THE REQUEST
Output the following records line for line, leaving out the pictures.

(Element and text position data)
----

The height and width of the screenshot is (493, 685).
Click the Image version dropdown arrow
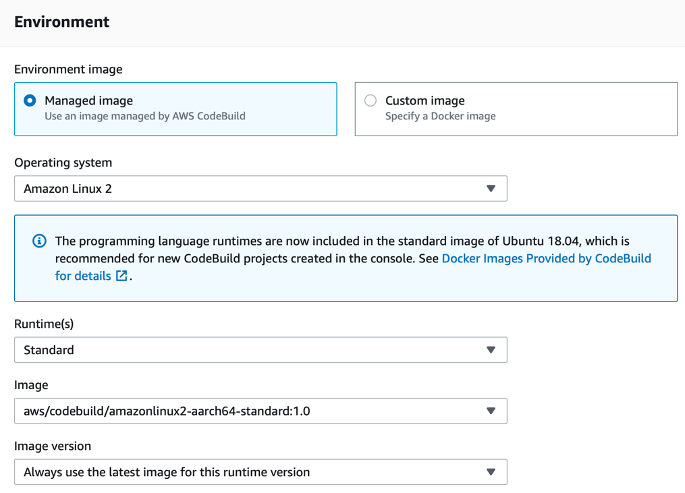pyautogui.click(x=490, y=472)
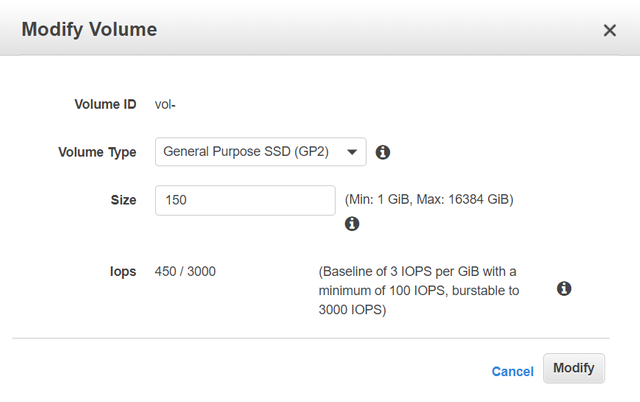Click the Iops label

pos(122,271)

----

OUTPUT
The height and width of the screenshot is (493, 685).
Click the Image version dropdown arrow
pyautogui.click(x=490, y=472)
Click the Iops label

pos(122,271)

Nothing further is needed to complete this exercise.